Plus délicat encore, certains otages pourraient être décédés en détention, obligeant le Hamas à restituer leurs dépouilles. Cette dimension macabre de l’échange risque de raviver les tensions et de compliquer la suite du processus. Chaque corps rendu alimentera les récriminations et les appels à la vengeance des deux côtés.
La visite annoncée de Trump
Trump a annoncé son intention de se rendre au Moyen-Orient ce week-end pour « célébrer la paix ». Cette visite présidentielle, prévue en Israël et potentiellement à Gaza, vise à capitaliser politiquement sur ce succès diplomatique. Mais elle comporte aussi des risques sécuritaires énormes et pourrait être perçue comme une humiliation par les Palestiniens.
Les leçons de l'Histoire ignorées

Oslo, Camp David et les autres échecs
Cet accord Trump s’inscrit dans une longue série de « processus de paix » avortés qui jalonnent l’histoire du conflit israélo-palestinien. D’Oslo à Camp David, d’Annapolis aux initiatives Kerry, tous ont échoué sur les mêmes écueils : refus de traiter les questions de fond (réfugiés, Jérusalem, frontières), asymétrie des rapports de force, absence de mécanismes contraignants d’application.
L’accord Trump reproduit méticuleusement les erreurs du passé : il gère l’urgence sans s’attaquer aux causes, propose des arrangements sécuritaires sans horizon politique, mise sur la fatigue des belligérants sans créer les conditions d’une réconciliation durable. Cette approche « gestionnaire » de la paix révèle l’incapacité occidentale à comprendre la dimension existentielle de ce conflit pour les deux peuples.
Le précédent libanais et ses enseignements
L’évolution du Hezbollah au Liban offre un aperçu inquiétant de ce que pourrait devenir le Hamas après ce cessez-le-feu. Créé pour résister à l’occupation israélienne, le « Parti de Dieu » s’est progressivement transformé en État dans l’État, plus puissant que l’armée libanaise officielle. Aujourd’hui, il contrôle de facto le sud-Liban et dicte sa loi au gouvernement de Beyrouth.

..............................

## Consigne écrite A
Recopiez mot pour mot l'ensemble des entrées qui suivent, en omettant les images.

..............................

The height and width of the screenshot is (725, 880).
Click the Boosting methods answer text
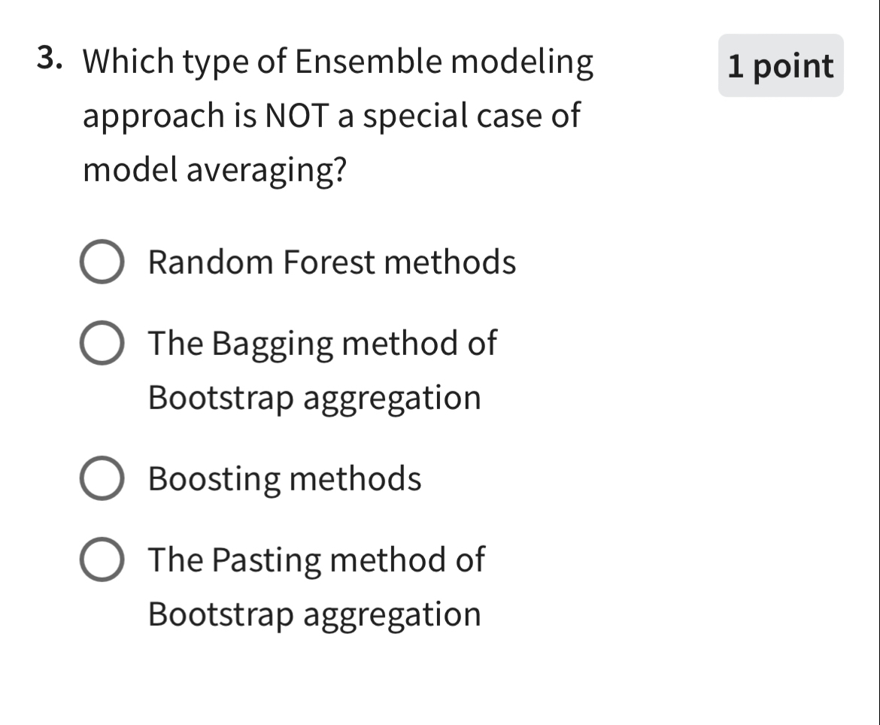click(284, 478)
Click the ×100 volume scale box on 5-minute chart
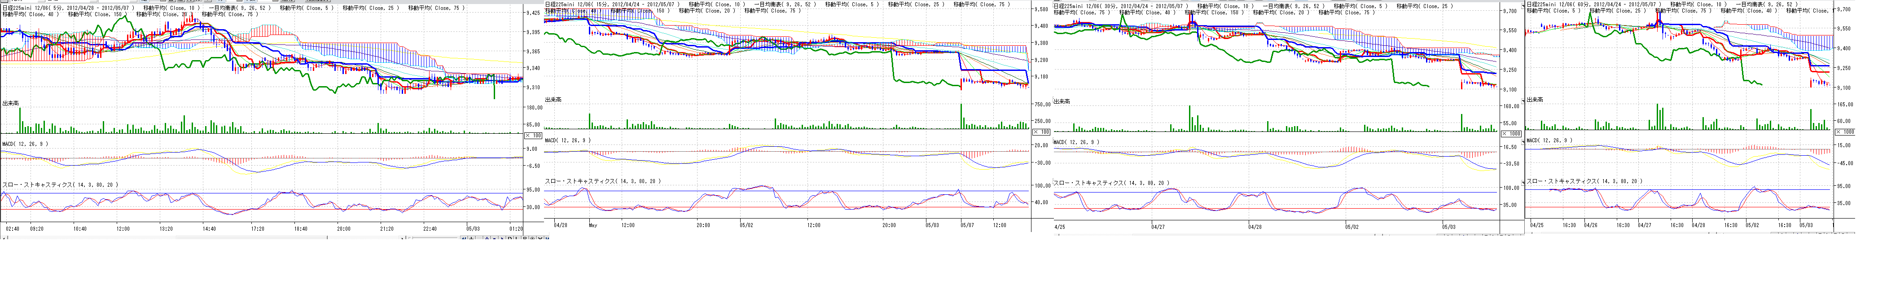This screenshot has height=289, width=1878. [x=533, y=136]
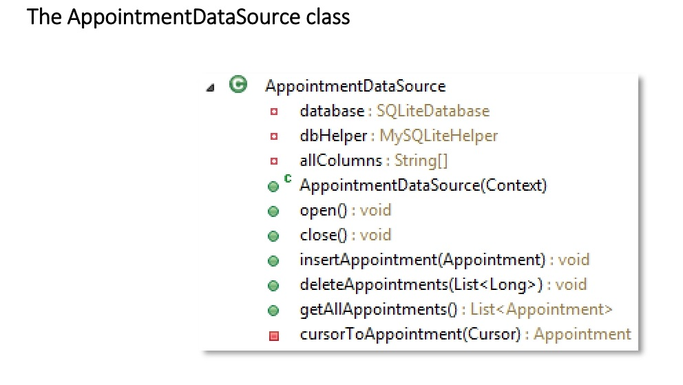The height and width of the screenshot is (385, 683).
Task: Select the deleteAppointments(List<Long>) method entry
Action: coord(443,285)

..............................

## Consigne écrite B
Répondez à ces questions sur l'extrait :
(i) Où Trump prévoit-il de se rendre ce week-end ?
(ii) Sur quels trois écueils les précédents processus de paix ont-ils échoué ?
(iii) Quelle région le Hezbollah contrôle-t-il de facto ?

## Réponse écrite A
The height and width of the screenshot is (725, 880).
Click the Boosting methods answer text
click(284, 478)
Click the ×100 volume scale box on 5-minute chart
This screenshot has height=289, width=1878. [x=533, y=136]
The height and width of the screenshot is (385, 683).
Task: Select the deleteAppointments(List<Long>) method entry
Action: coord(443,285)

## Réponse écrite B
(i) Au Moyen-Orient, en Israël et potentiellement à Gaza.
(ii) Le refus de traiter les questions de fond (réfugiés, Jérusalem, frontières), l'asymétrie des rapports de force et l'absence de mécanismes contraignants d'application.
(iii) Le sud-Liban.